Granger was looking at him oddly. "Are you all right?"

Potter and Weasley narrowed their eyes in suspicious unison.

"Oh! Yes. Perfectly," he said, grasping at straws. "So what do you think, Granger?"

"You already know what I think," she said. "The entire idea of using a sentient species like house-elves as unpaid slaves is barbaric."

"Yes, yes," Draco said. "Right. So. Do you get to Diagon Alley much?"

"You apparently do, Malfoy," said Harry suddenly. "Ron said he'd seen you going into Gringott's loads of times."

"Of course," said Draco, badly confused by the turn the conversation had taken and starting to feel rather trapped. "Important financial affairs to take care of, you know. Or I suppose you wouldn't. No, well, maybe you would, but Weasley wouldn't. So what else are you up to, Granger?"

The other three exchanged brief, significant looks. "Actually," said Harry, slowly and deliberately, "we're looking for Ginny."

Draco's heart began to pound so loudly in his chest that he was sure they could hear it. "Ginny?" he asked, as blankly as he could.

"Yes, Ginny," said Potter. "I suppose you always found her beneath your notice, Malfoy, but she was--is--Ron's sister. And she disappeared two and a half years ago. You surely must have heard something about it. Remember?"

Draco shrugged. "I suppose." His fingers and toes seemed to have turned to ice. Beneath the table, he rubbed one boot along the other.

"Her family's looked for her everywhere," said Potter, watching Draco keenly. "So have the Aurors. And there's absolutely no trace of her."

Draco forced his voice into a low, calm register. It wanted to squeak. "Well, don't you think she's probably dead, then?"

Ron Weasley made a low, rumbling noise in his throat and bared his teeth slightly in a gesture that seemed involuntary. Granger hissed something into Weasley's ear, and he subsided. But he kept staring at Draco, as if marking him for some inscrutable purpose. His stare had become cold and flat, his eyes like shiny brown buttons that revealed nothing. And Draco knew in the back of his mind that had he been sober, that stare likely would have had him quaking in his boots. But whisky was running through his veins, and he wasn't afraid of anything. He looked steadily back at Weasley. There was too much of his sister in him for Draco to look away. He knew now where he had seen that expression before, and it had been on Ginny's face when she was furious about something. But it had never been filled with such hatred as he saw now.

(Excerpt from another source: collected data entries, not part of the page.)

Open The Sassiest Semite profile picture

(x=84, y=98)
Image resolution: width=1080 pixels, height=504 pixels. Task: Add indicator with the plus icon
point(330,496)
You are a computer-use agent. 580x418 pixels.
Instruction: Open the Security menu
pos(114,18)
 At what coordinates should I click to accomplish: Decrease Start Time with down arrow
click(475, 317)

Ron Weasley's hand tightened around his glass until Draco wondered if it was going to break. "What the hell are you looking at, Malfoy?" he snarled.

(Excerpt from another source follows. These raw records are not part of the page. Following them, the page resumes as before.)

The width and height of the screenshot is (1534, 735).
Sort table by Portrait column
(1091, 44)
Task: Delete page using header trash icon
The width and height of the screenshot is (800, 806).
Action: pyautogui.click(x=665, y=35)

"Nothing," said Draco with all the icy hauteur that a thousand years of wizardly breeding could provide. "And I do mean nothing, Weasley."

The redhead shoved his chair back and leaned forward, speaking with a kind of rage-filled deliberation. "Why, you slimy little piece of-"

"Ron," said Potter, quietly. "Enough."

Granger turned towards him again. Her eyes were very bright, and her lips tightly set. "So you think Ginny's dead?" she asked, her voice carefully neutral.

"I didn't say that," said Draco. "I asked if that's what you thought."

"Well, why don't you tell us what you think, Malfoy. Do you think she's dead?"

Draco looked at Ron Weasley's hostile face and saw his sister in it as surely as if her ghost lurked behind his skin. He was so unsettled that he spoke the truth to them all. "No. I don't think she is." He pushed back his chair from the table, and he got up.

He heard them whispering behind him as he left, their voices like the scurrying of mice. Psst-psst. Psst psst psst psst. He doubled back and stood just behind the door in the alley that was closest to their table. Rapidly, he considered and then discarded the idea of using an Amplificatus spell. I wouldn't be a bit surprised if Granger had check-wards set up to detect anything of the sort. He pressed his ear to the crack in the door, and his flawless hearing picked up their words without too much trouble.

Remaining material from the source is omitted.